The JNI compiler generates a C++ proxy class header file and source file for each Java class or interface that you compile; for example, if you compile A.B.MyClass, the following files are generated:
A_B_MyClass.hpp – C++ proxy class header file.
A_B_MyClass.cpp – C++ proxy class source file.
Sybase recommends that you do not edit these generated files, because any changes you make are overwritten when you re-run the compiler.
If you compile a class using the -native option; for example:
jnicc -native X.Y.MyClass
The JNI compiler generates the following files:
X_Y_MyClassNativeMethods.hpp – C++ native methods class header file.

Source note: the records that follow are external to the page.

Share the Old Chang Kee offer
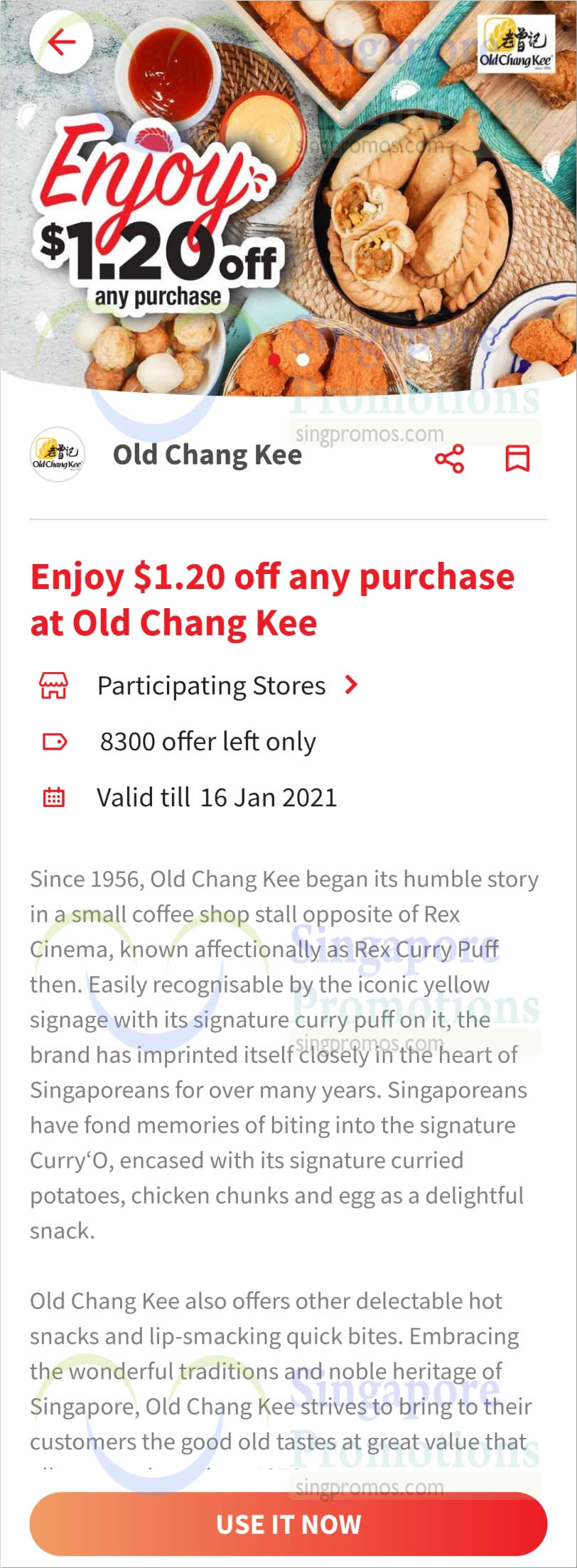Viewport: 577px width, 1568px height. [449, 459]
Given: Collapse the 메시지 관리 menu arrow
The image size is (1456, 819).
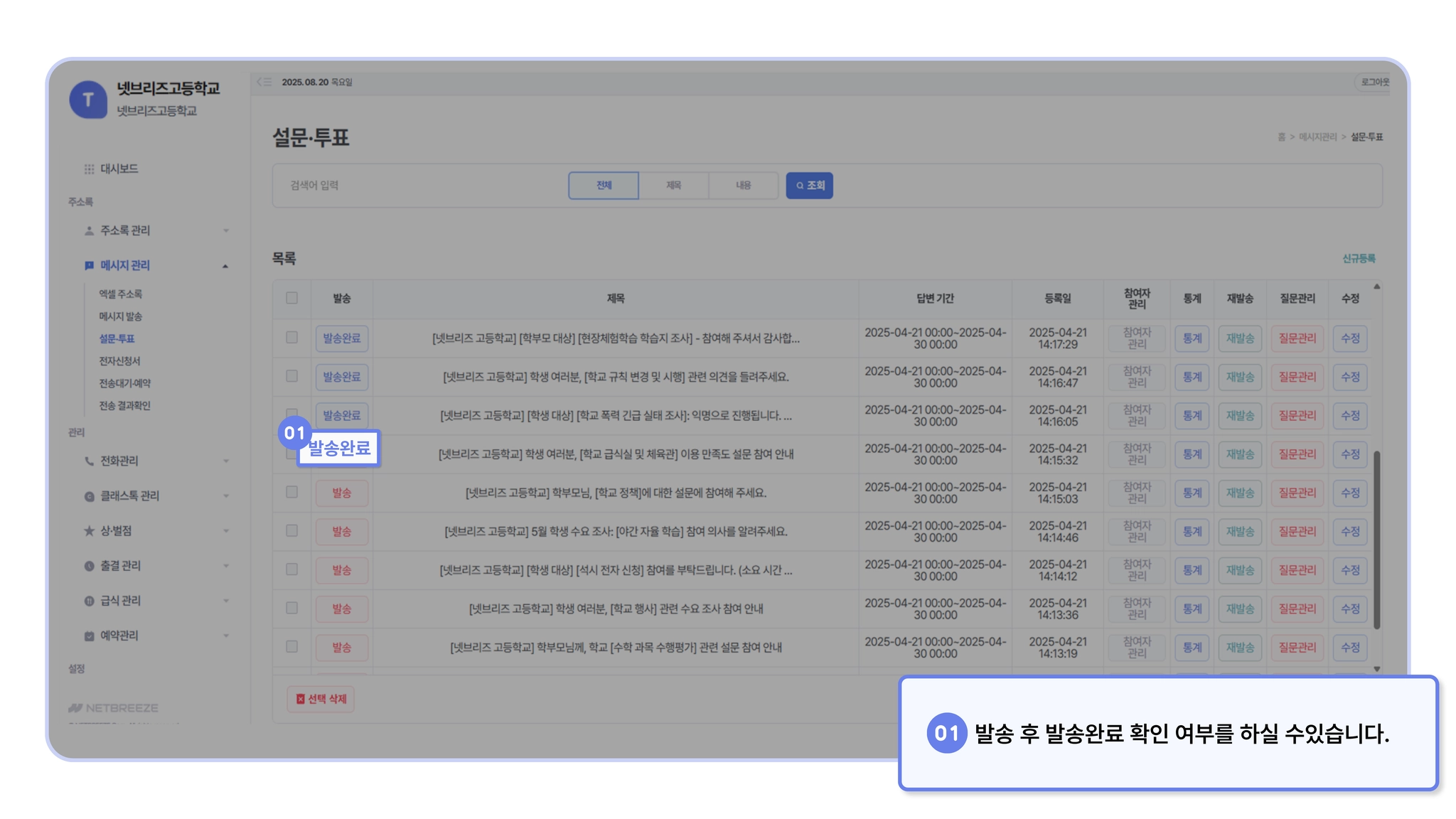Looking at the screenshot, I should (x=225, y=266).
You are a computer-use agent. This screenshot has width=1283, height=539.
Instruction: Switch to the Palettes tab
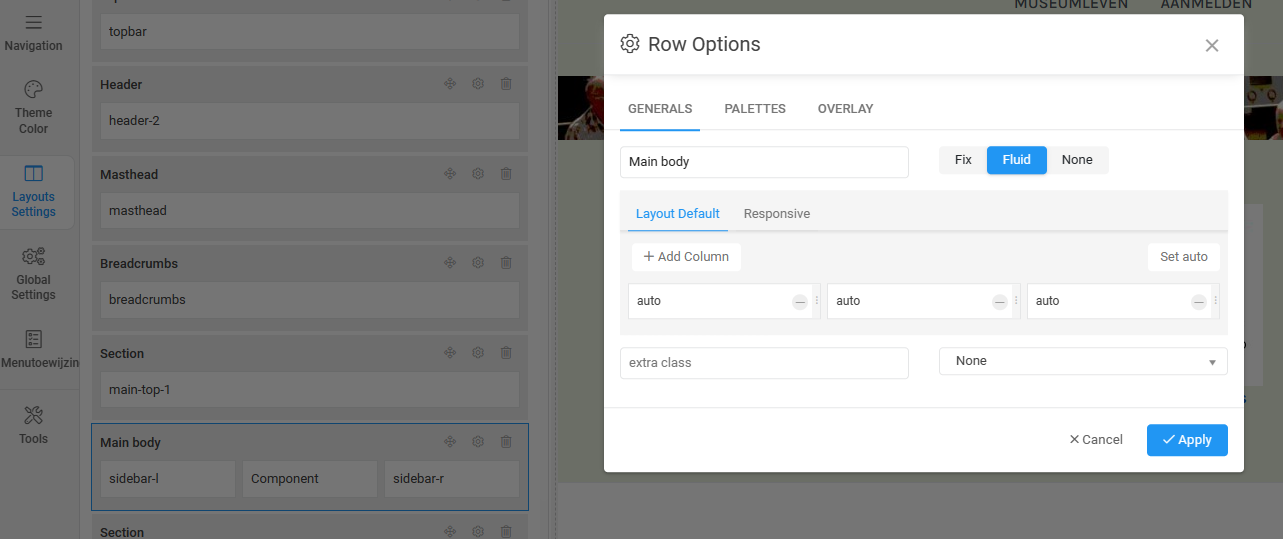click(x=755, y=109)
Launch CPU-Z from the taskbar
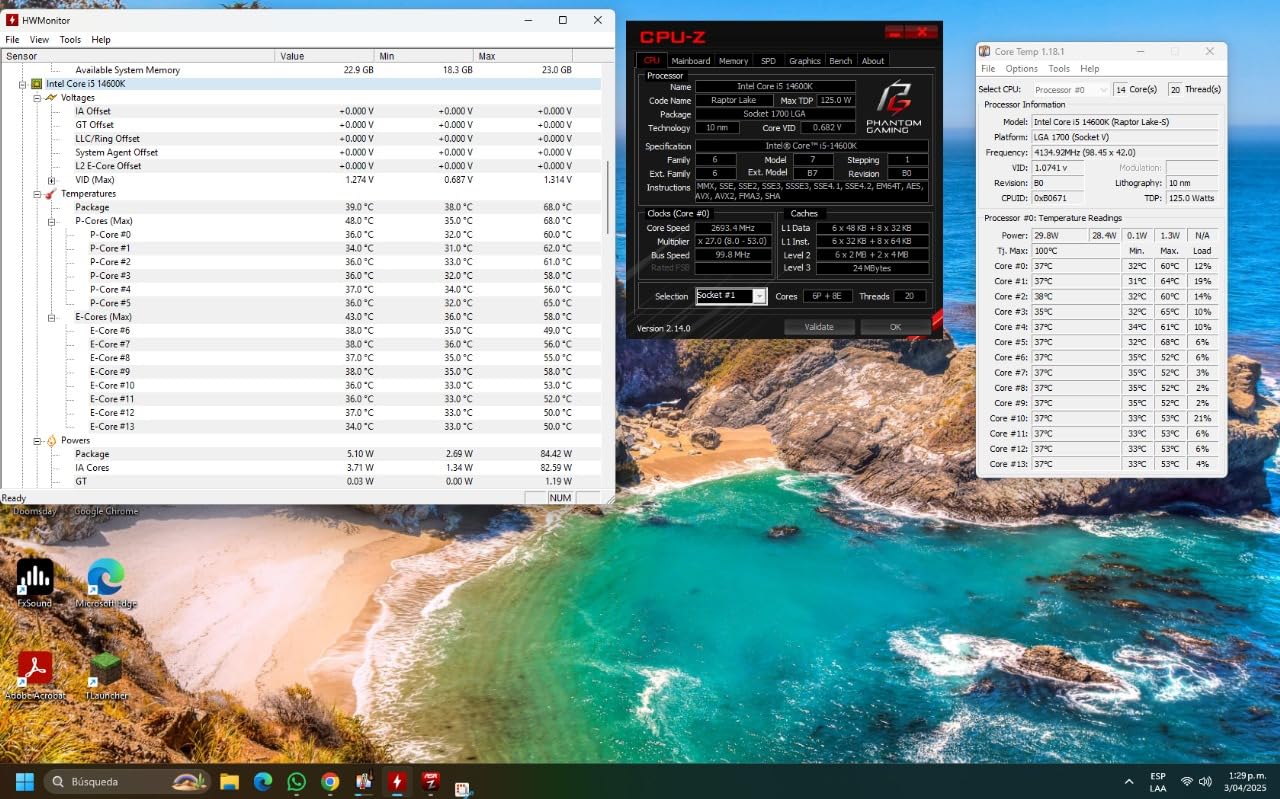 (x=430, y=781)
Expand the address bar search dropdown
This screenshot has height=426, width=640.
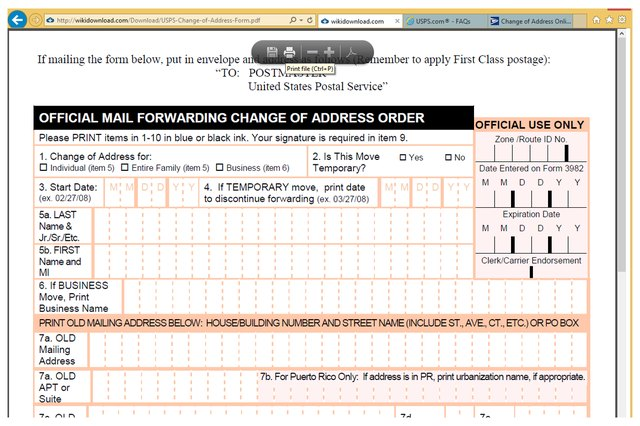point(302,20)
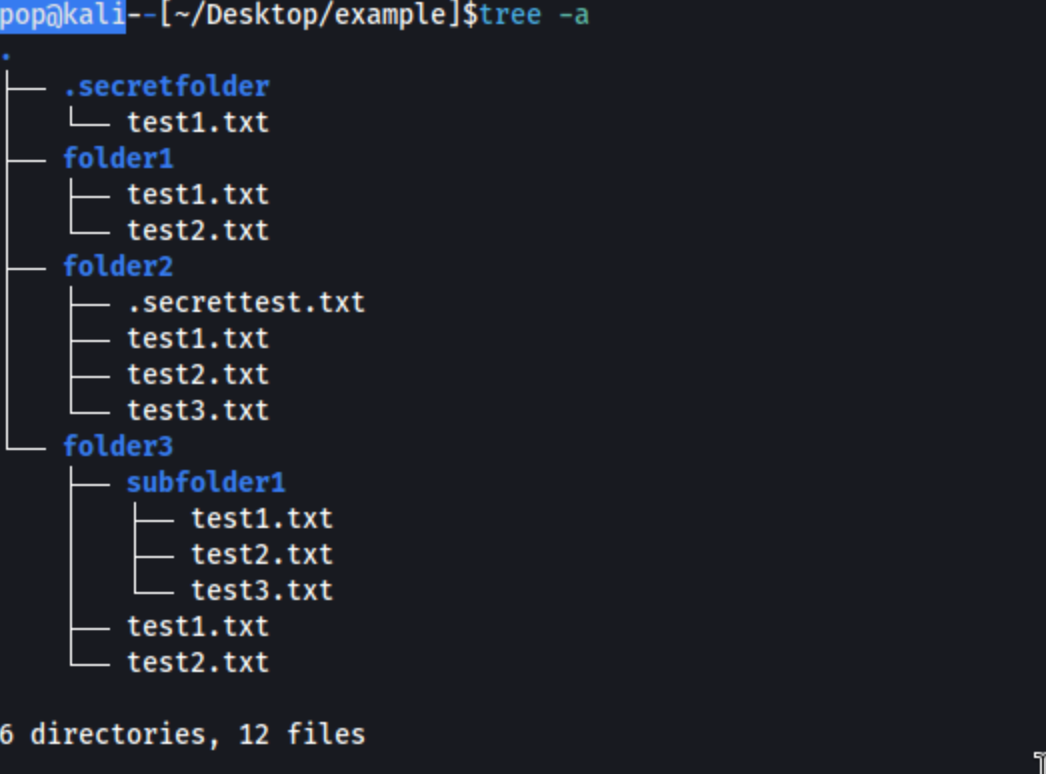
Task: Click the 6 directories, 12 files summary
Action: (x=183, y=735)
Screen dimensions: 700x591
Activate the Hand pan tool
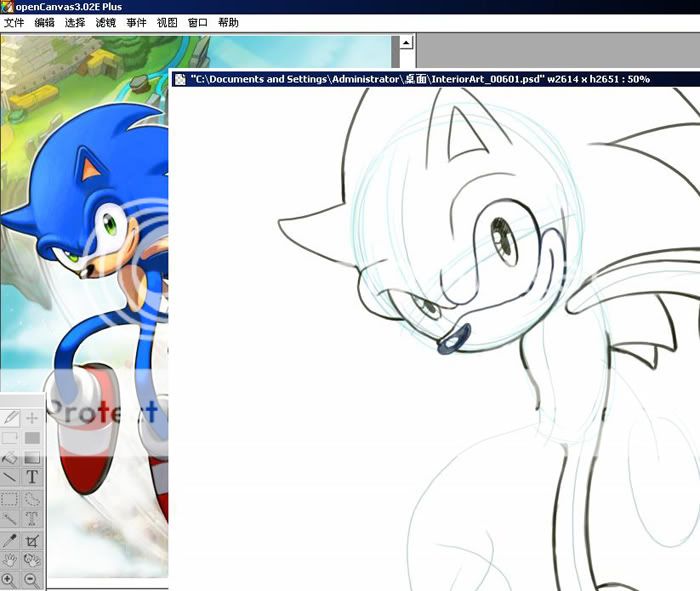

X_Y_MyClassNativeMethods.cpp – C++ native methods class source file.
To implement the native methods, edit X_Y_MyClassNativeMethods.cpp, and add the code to implement the methods. If you re-run the compiler, the new version of the source file has a .cpp.new suffix. If you add new methods to the Java class, then re-run the compiler, you may want to copy the newly-generated empty methods from X_Y_MyClassNativeMethods.cpp.new to X_Y_MyClassNativeMethods.cpp.
An output file that includes all the header files using #include directives; for example, java_classes.hpp.
An output file that includes all the source files using #include directives; for example, java_classes.cpp.